For a week in April, Auckland artist Simon Ingram will be present in the Gallery. During this time, his brain activity will be monitored by a consumer-grade electroencephalogram headset (EEG), interpreted by custom software, and materialised in paintings produced in situ by a machine he developed, which produces painterly 'expressive' marks.
Neuro-Action-Painting combines new technology (EEG, robotics) with traditional painting language and tools (canvas, oil paint, brush). It is the latest chapter in Simon Ingram's longstanding inquiry into how ideas from radio astronomy, computer science, artificial intelligence, physics, and engineering can be used to develop painting machines that make invisible energies visible.

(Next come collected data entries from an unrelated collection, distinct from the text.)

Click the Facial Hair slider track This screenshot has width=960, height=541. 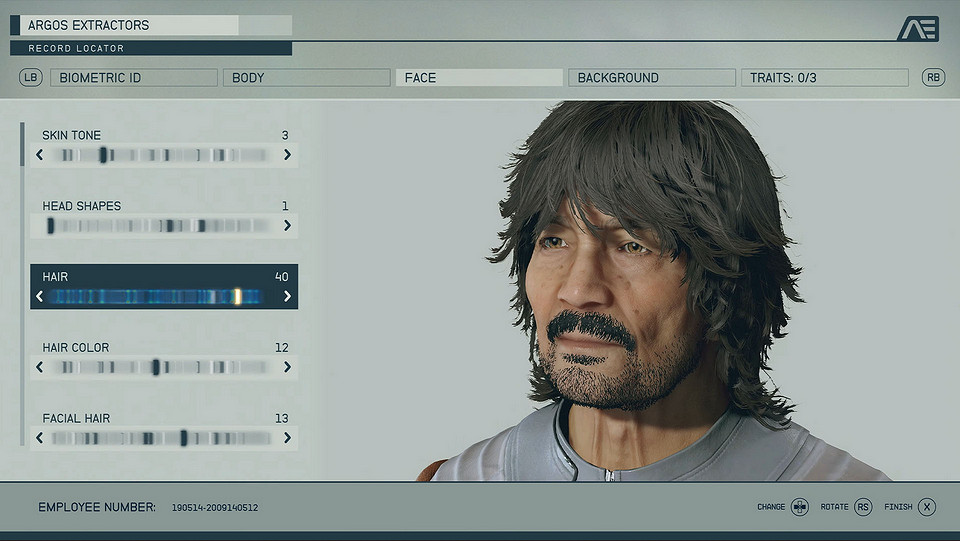click(164, 438)
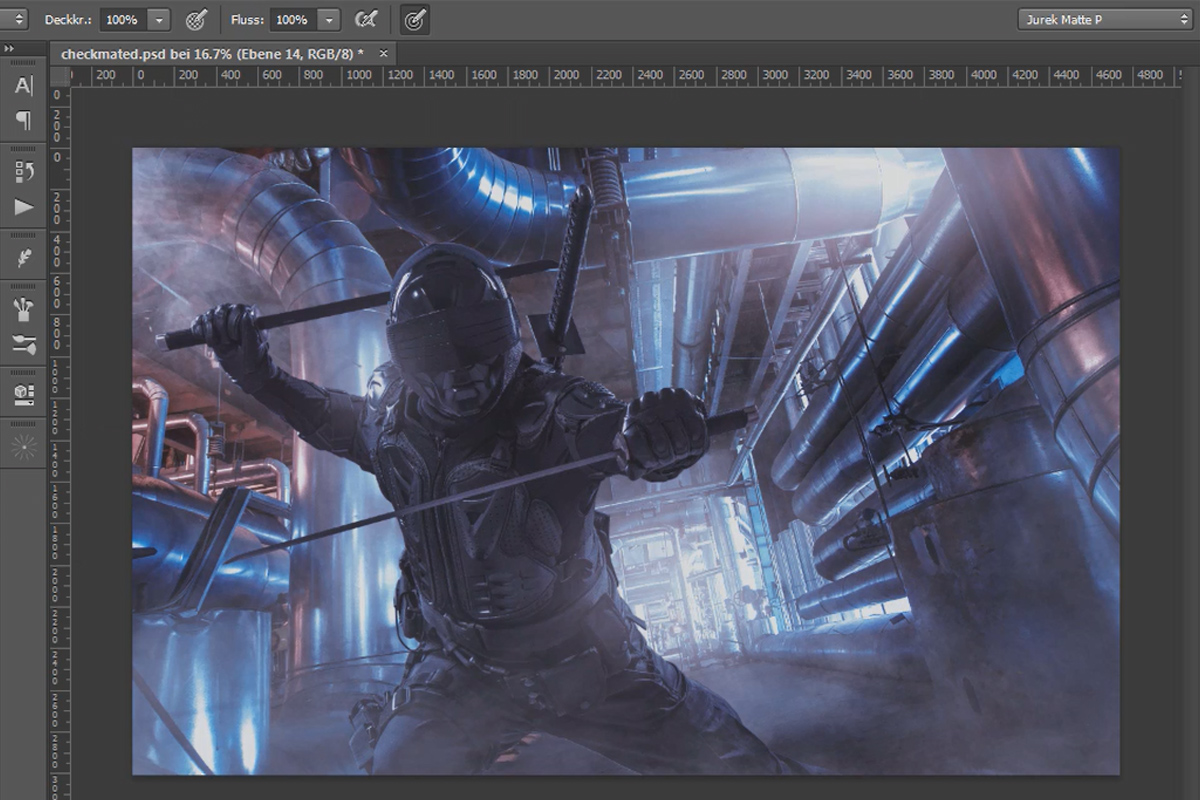Viewport: 1200px width, 800px height.
Task: Click the Fluss 100% value field
Action: click(x=293, y=20)
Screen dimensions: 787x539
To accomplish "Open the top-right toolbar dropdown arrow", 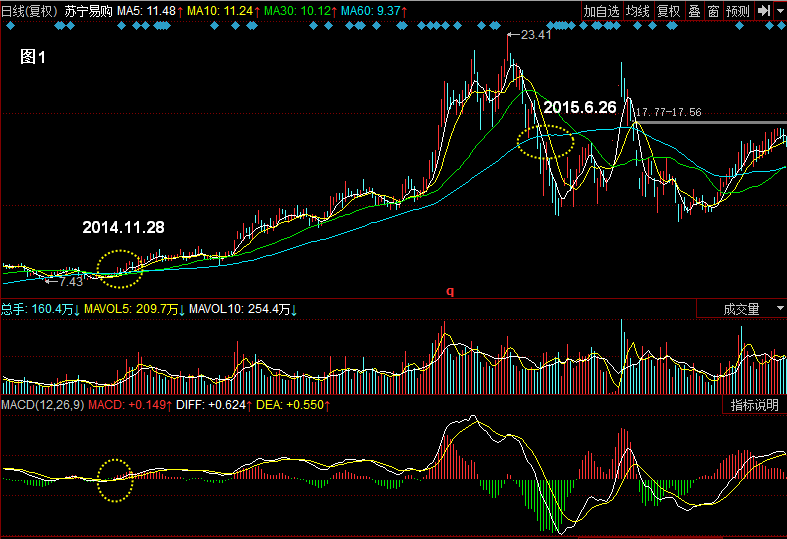I will click(779, 10).
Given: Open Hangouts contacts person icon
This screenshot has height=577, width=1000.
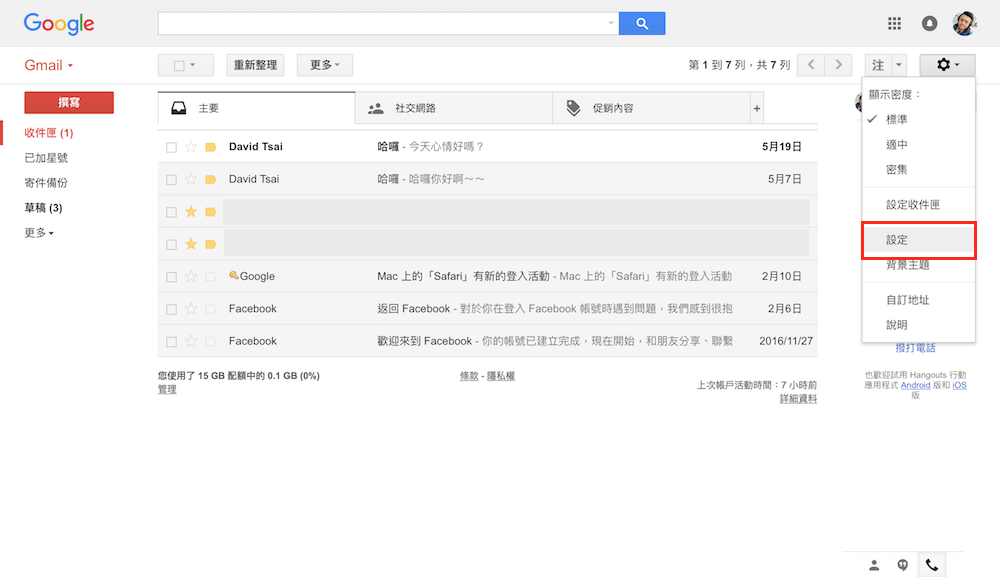Looking at the screenshot, I should (874, 565).
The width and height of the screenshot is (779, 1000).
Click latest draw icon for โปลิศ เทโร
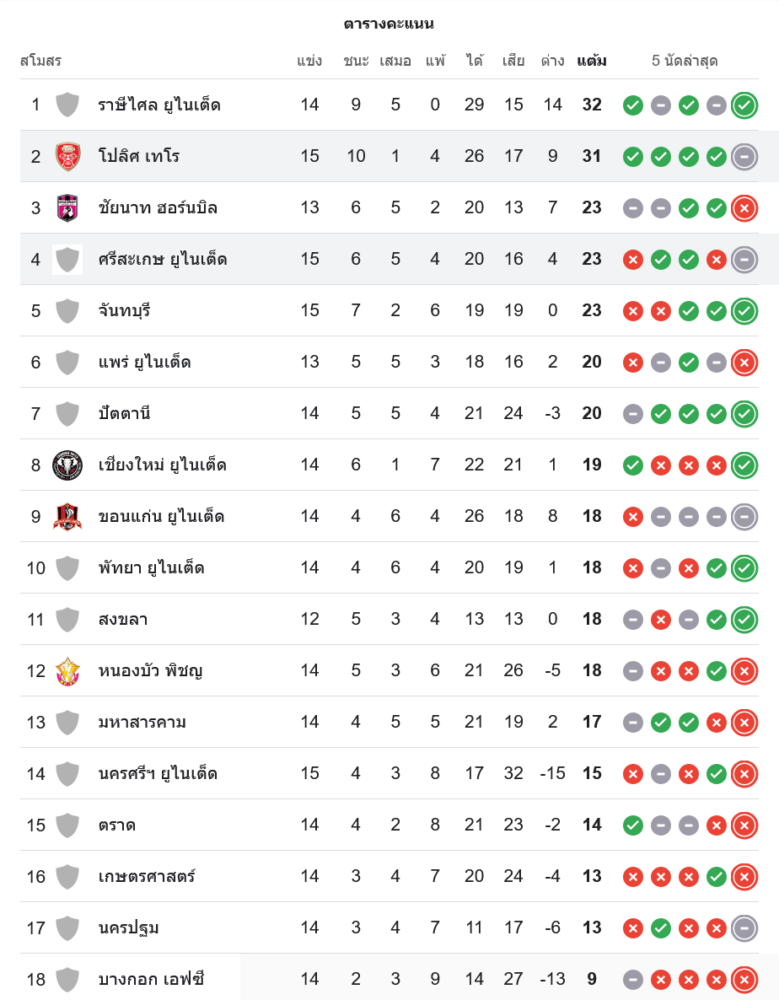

Ingram’s works have typically bypassed the artist. For instance, some were determined using radio waves. But recently Ingram had a change of heart. He says: ‘I found that I wanted to paint again, to insinuate myself into the framework I had sought to be excluded from. The EEG provided a way to return to the human subject and “interiority” that I had sought to exclude in my Radio Paintings, but by similar means.’
Ingram’s EEG data will generate a line that wanders around the domain of the canvas. His beta waves will determine the length of the painted lines; his alpha waves whether the line turns left or right. The machine is programmed to avoid the path it has previously traced, by 'tunnelling under' or glancing off any existing line it encounters. Complicating the experiment, Ingram will also be able to consciously intervene, by drawing directly into the application’s virtual domain as his brain’s electrical impulses are being received and interpreted by it. The finished paintings, then, may scramble drawing by hand (with agency) and drawing by brain (without).